Saved entries:
========================================
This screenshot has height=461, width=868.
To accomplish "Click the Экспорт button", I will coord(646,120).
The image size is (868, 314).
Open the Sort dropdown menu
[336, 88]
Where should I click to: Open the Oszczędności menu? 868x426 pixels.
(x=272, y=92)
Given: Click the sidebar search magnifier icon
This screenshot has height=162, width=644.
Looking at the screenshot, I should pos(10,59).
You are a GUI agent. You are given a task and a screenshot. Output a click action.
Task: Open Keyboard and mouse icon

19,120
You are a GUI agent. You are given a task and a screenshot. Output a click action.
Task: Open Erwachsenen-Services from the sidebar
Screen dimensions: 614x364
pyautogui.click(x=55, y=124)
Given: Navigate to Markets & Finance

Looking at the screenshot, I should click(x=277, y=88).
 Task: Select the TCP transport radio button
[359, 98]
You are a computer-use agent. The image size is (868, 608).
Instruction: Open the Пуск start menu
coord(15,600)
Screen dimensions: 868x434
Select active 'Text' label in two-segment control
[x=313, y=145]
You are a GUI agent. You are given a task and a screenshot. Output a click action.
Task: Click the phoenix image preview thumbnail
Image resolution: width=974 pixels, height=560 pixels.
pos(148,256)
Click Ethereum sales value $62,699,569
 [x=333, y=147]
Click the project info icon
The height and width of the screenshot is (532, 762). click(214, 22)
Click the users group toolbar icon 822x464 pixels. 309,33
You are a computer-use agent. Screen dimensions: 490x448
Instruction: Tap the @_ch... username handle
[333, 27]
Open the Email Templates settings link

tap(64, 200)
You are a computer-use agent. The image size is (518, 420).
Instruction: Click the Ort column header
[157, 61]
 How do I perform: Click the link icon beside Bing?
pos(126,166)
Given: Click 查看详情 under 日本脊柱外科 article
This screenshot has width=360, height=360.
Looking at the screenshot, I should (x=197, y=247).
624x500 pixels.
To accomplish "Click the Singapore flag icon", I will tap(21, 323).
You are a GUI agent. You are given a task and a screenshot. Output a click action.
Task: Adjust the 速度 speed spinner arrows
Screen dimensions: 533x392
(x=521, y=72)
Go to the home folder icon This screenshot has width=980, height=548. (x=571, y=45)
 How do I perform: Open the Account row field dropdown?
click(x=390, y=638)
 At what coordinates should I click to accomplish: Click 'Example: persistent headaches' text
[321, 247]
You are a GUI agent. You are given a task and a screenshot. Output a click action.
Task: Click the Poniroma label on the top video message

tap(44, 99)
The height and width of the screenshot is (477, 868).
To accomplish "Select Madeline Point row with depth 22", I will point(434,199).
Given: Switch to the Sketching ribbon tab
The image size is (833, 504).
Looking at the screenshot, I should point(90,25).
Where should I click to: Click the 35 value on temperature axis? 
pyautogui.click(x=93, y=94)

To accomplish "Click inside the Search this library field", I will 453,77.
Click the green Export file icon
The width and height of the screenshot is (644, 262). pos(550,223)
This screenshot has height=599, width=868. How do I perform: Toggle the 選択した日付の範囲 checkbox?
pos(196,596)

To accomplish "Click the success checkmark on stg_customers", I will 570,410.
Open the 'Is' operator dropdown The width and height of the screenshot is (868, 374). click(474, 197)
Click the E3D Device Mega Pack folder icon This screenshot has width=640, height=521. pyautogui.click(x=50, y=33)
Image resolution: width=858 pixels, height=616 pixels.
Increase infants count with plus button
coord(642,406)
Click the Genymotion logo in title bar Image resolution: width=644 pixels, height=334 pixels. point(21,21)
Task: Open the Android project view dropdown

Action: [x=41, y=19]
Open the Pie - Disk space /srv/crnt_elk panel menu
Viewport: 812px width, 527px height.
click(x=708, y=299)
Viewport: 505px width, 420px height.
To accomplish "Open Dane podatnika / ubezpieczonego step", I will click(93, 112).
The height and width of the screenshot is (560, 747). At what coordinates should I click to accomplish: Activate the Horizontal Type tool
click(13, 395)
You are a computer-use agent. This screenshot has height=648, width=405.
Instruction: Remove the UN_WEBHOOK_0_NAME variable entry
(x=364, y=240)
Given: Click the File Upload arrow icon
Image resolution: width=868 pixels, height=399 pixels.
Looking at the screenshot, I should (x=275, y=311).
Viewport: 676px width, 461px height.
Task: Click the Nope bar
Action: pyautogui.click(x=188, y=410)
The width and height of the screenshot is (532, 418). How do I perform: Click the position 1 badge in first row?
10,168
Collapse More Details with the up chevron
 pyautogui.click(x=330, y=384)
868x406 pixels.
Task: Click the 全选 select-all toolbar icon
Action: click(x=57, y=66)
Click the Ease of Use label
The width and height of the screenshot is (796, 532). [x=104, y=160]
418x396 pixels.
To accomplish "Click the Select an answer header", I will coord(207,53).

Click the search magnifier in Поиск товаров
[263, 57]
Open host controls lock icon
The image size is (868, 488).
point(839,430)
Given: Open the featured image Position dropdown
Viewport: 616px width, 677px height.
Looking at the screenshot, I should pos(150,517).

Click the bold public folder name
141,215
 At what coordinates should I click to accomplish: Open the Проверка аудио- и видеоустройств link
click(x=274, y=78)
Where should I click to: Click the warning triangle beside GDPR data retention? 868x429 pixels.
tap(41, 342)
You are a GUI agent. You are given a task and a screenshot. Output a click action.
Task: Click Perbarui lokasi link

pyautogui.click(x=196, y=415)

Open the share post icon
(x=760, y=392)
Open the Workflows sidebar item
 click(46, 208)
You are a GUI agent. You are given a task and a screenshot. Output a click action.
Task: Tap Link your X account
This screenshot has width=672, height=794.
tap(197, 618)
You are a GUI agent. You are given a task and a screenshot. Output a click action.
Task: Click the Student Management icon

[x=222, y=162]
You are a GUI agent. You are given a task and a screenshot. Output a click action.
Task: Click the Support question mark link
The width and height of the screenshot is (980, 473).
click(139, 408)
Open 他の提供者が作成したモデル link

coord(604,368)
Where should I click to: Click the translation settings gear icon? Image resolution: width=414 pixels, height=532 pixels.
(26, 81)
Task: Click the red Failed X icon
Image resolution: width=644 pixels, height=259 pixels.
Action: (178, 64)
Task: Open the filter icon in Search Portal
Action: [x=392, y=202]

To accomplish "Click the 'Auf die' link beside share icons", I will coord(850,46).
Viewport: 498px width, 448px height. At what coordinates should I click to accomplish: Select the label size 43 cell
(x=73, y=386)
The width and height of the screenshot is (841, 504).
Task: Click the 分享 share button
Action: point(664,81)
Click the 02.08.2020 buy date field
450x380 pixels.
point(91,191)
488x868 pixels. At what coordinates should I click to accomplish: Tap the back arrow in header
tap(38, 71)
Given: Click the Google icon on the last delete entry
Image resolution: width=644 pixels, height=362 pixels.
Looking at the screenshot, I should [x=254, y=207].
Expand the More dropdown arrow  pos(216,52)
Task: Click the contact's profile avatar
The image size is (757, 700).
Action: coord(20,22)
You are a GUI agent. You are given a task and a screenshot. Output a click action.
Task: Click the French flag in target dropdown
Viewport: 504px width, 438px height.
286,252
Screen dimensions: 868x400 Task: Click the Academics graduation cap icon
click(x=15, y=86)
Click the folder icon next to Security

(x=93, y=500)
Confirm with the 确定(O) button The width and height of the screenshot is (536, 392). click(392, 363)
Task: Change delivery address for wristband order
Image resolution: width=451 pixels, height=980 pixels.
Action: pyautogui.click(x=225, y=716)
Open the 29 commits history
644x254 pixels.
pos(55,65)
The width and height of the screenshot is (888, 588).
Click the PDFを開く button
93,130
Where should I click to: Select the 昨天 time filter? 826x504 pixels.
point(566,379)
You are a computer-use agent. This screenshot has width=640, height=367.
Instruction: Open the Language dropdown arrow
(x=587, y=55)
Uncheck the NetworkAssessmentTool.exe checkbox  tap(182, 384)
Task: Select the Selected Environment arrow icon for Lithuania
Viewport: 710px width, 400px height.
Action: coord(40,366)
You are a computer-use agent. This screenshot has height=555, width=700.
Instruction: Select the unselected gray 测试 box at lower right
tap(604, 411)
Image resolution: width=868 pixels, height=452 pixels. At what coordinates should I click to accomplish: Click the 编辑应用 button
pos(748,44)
========================================
* [WHAT THE EXERCISE ASKS]: The lines above from the one containing "Task: Select the Selected" through the one containing "has height=555, width=700." are to be set down exactly, and no others.

* [YOUR SOLUTION]:
Task: Select the Selected Environment arrow icon for Lithuania
Viewport: 710px width, 400px height.
Action: coord(40,366)
You are a computer-use agent. This screenshot has height=555, width=700.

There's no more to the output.